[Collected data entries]
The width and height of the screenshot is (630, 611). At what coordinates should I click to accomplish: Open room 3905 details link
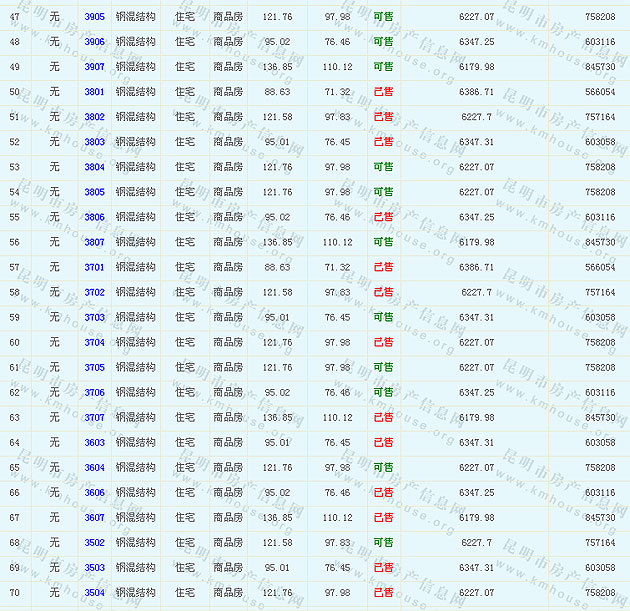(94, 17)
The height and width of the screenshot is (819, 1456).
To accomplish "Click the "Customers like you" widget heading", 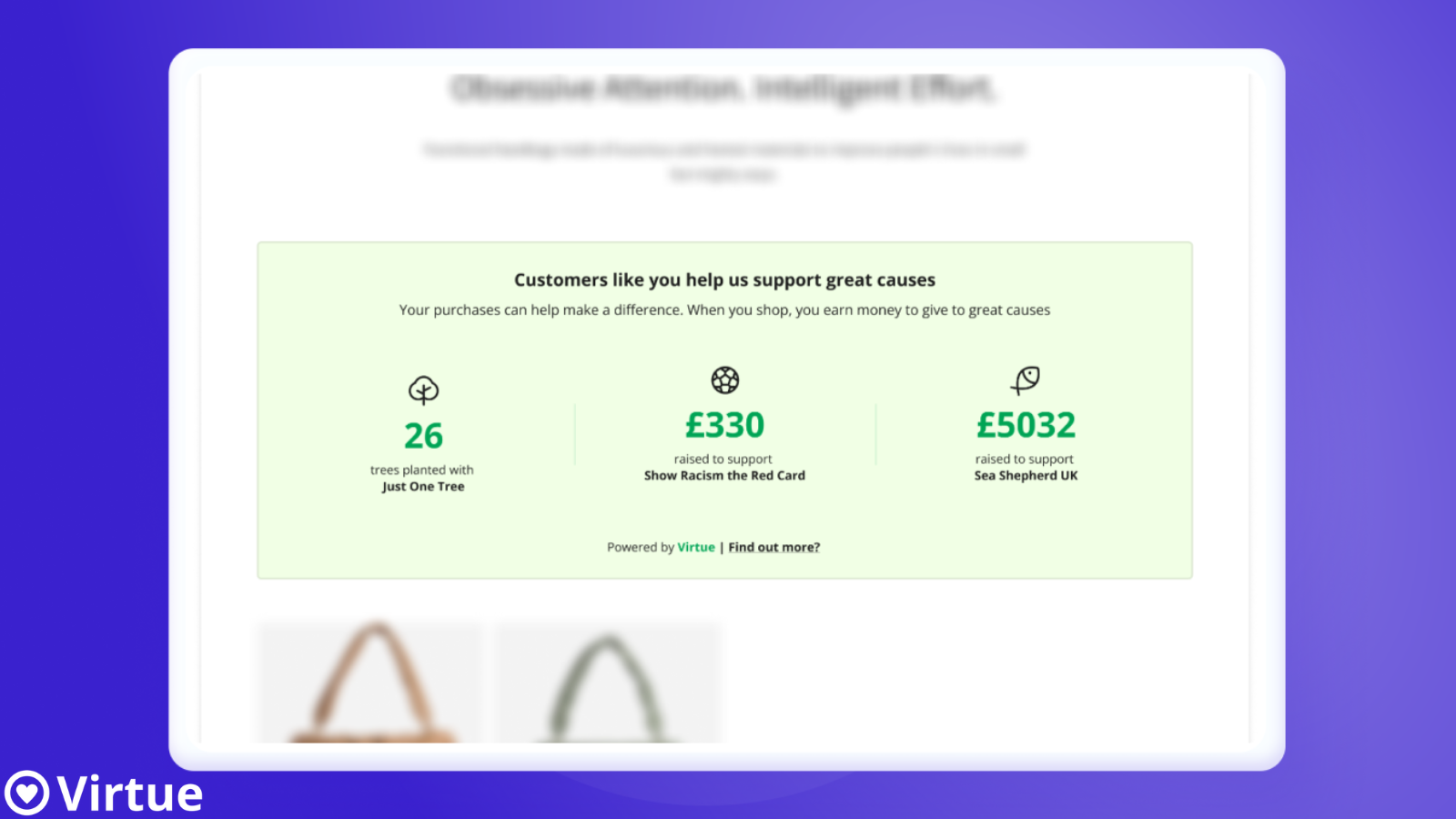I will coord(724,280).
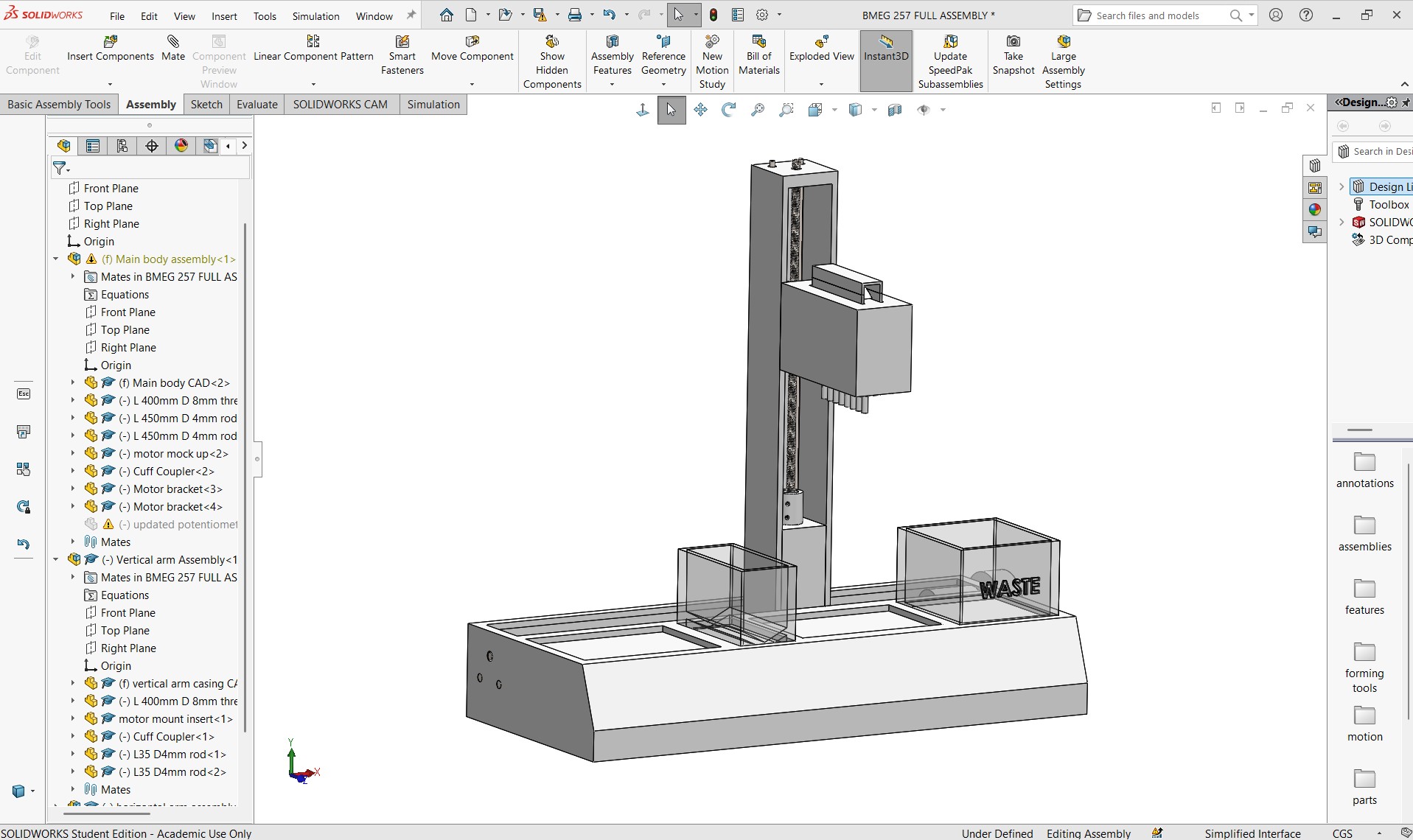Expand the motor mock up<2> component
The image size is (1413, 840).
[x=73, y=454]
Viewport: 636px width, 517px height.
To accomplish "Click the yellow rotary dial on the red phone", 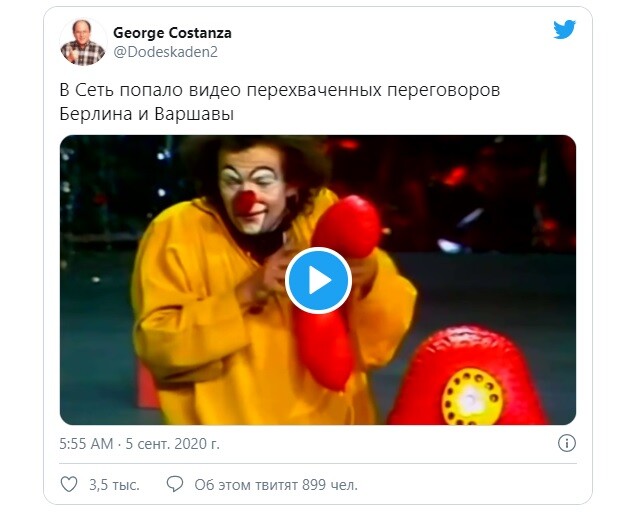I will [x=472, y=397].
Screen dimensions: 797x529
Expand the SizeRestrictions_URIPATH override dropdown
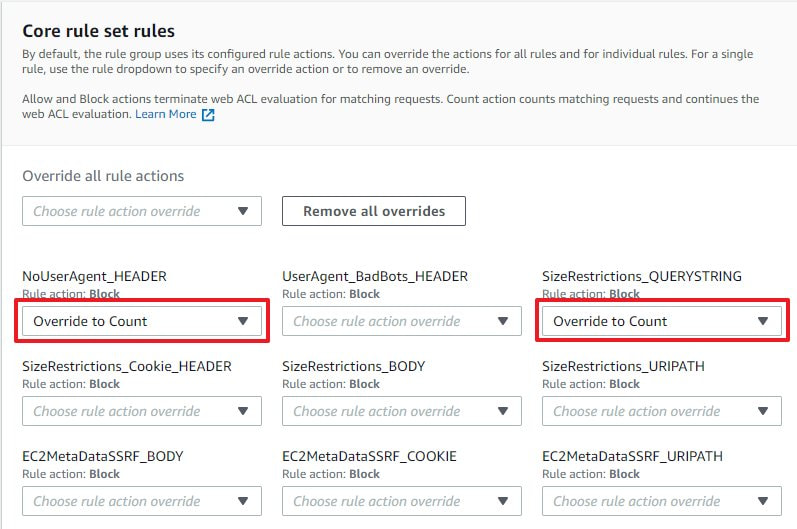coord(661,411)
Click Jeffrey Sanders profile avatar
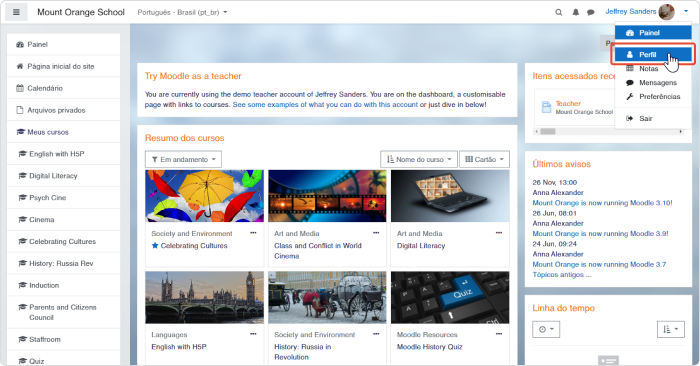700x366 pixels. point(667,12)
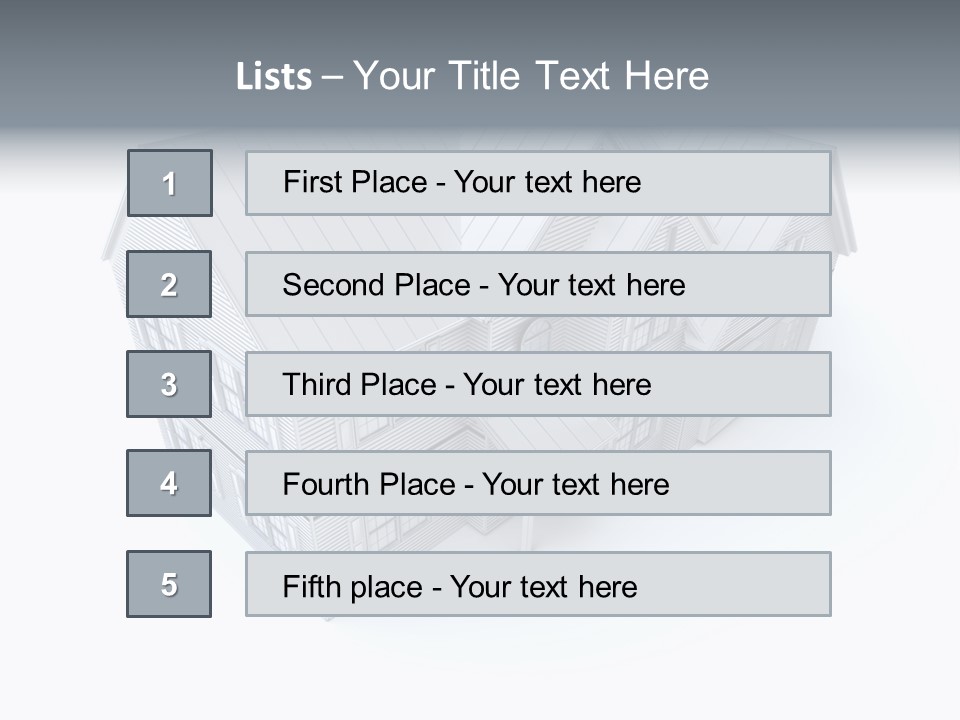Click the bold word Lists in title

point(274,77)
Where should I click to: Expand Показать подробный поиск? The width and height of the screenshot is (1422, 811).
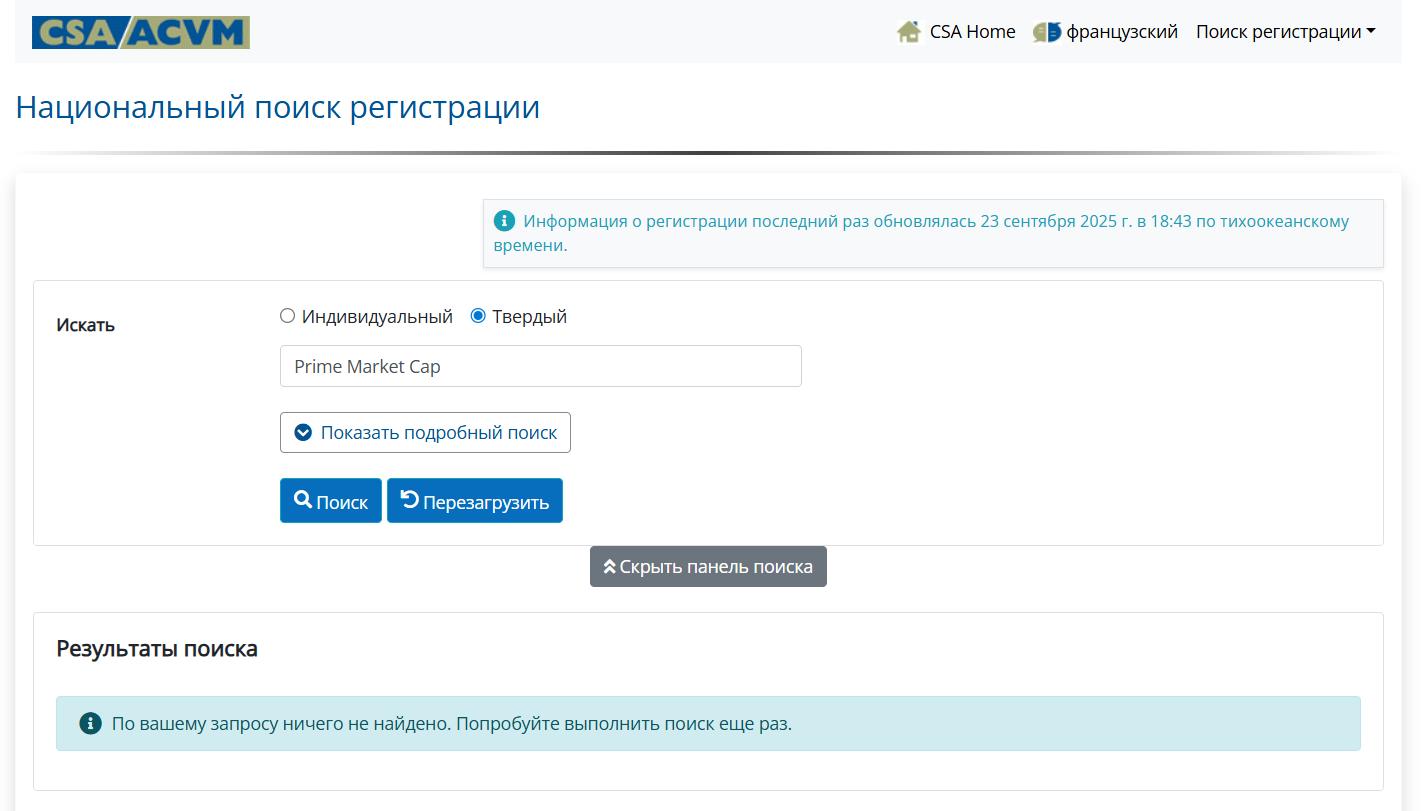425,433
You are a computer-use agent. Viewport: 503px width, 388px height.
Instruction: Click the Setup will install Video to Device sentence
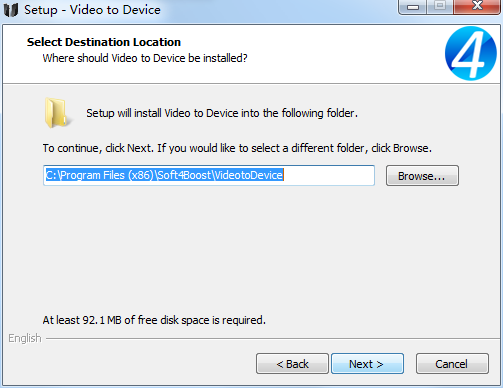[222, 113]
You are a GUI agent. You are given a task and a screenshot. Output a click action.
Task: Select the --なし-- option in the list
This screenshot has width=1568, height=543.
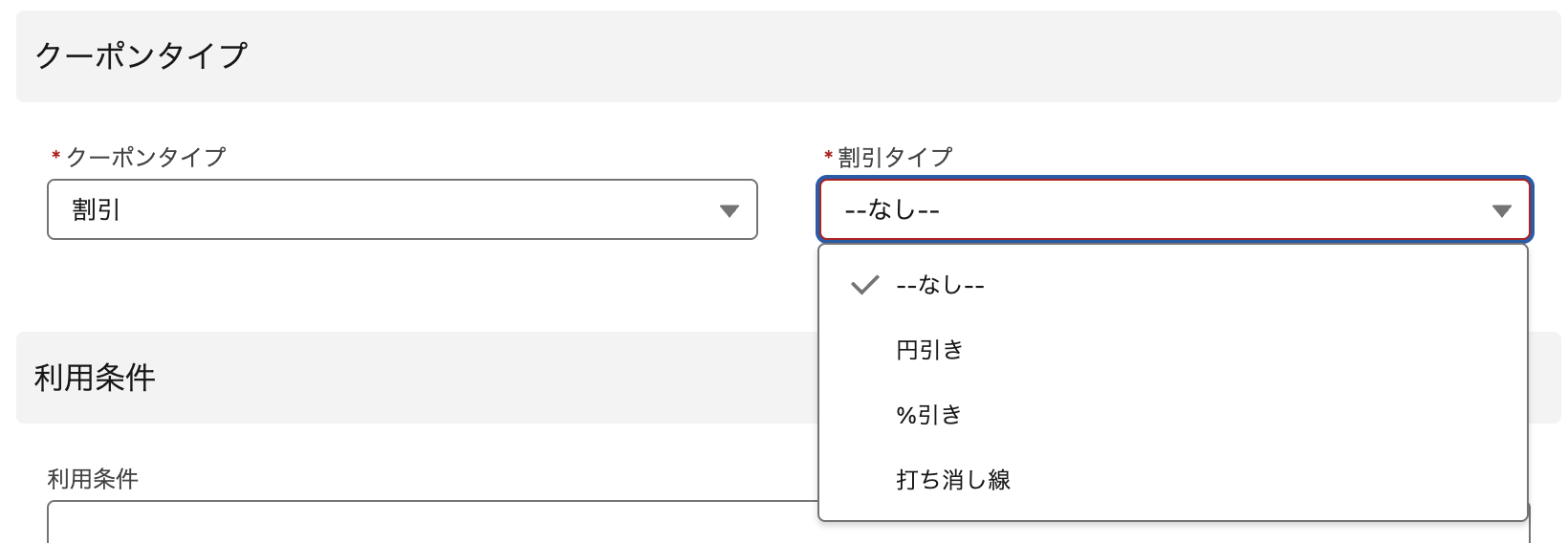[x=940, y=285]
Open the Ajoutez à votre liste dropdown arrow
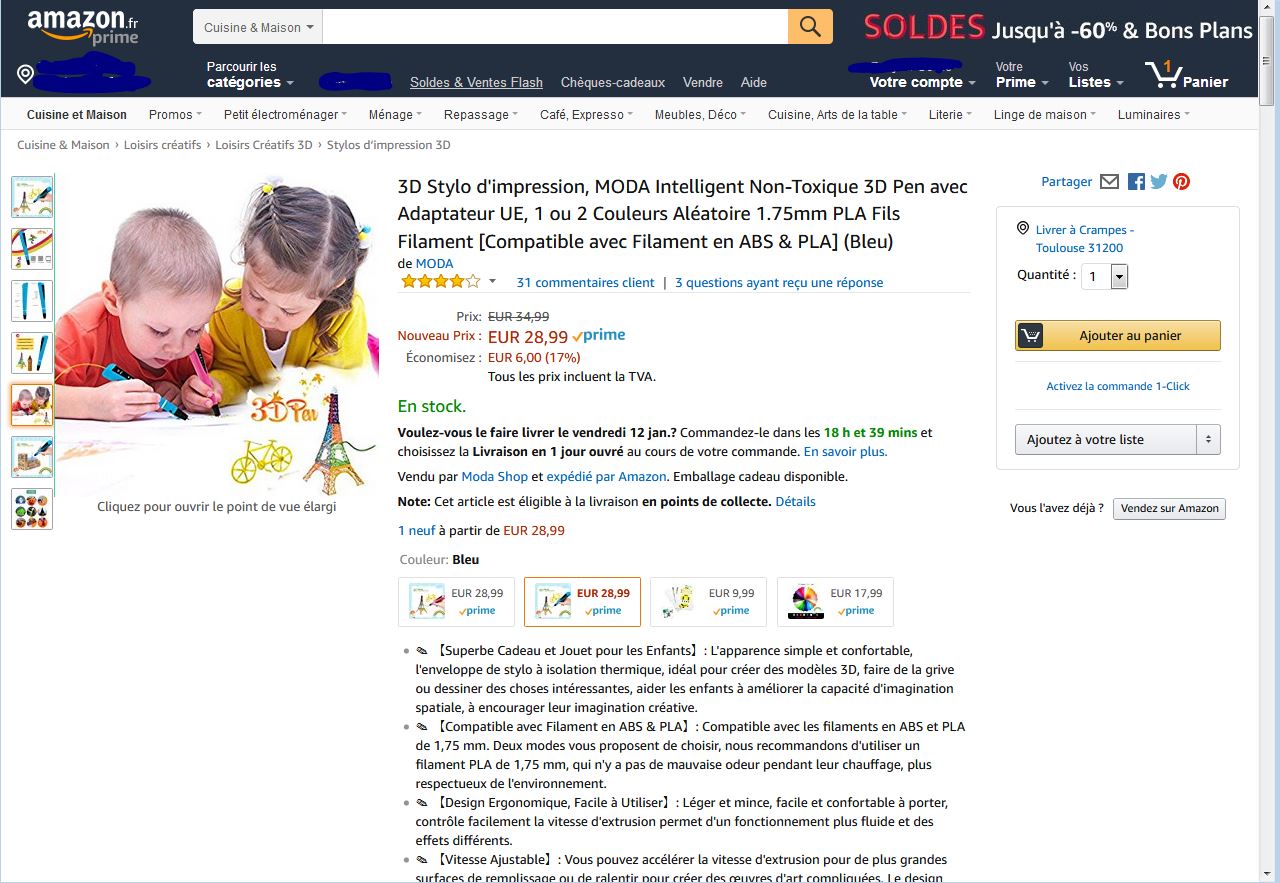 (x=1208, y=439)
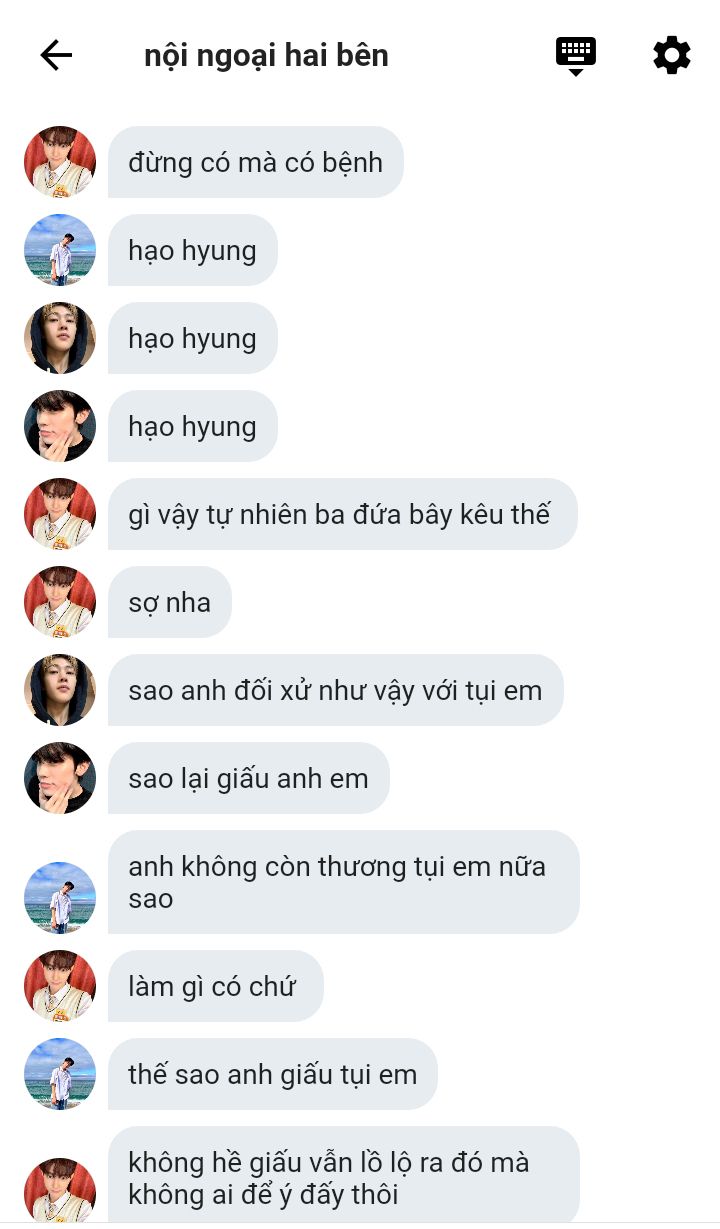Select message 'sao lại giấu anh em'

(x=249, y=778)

▶ [What you should do]:
Each line from the one containing "This screenshot has width=1568, height=543." through the last line of the entries above is to be extracted exactly. Pictures are not part of the copy.

▶ [Output below]:
This screenshot has width=1568, height=543.
[x=940, y=285]
Open the Ajoutez à votre liste dropdown arrow
 (x=1208, y=439)
Select message 'sao lại giấu anh em'

(x=249, y=778)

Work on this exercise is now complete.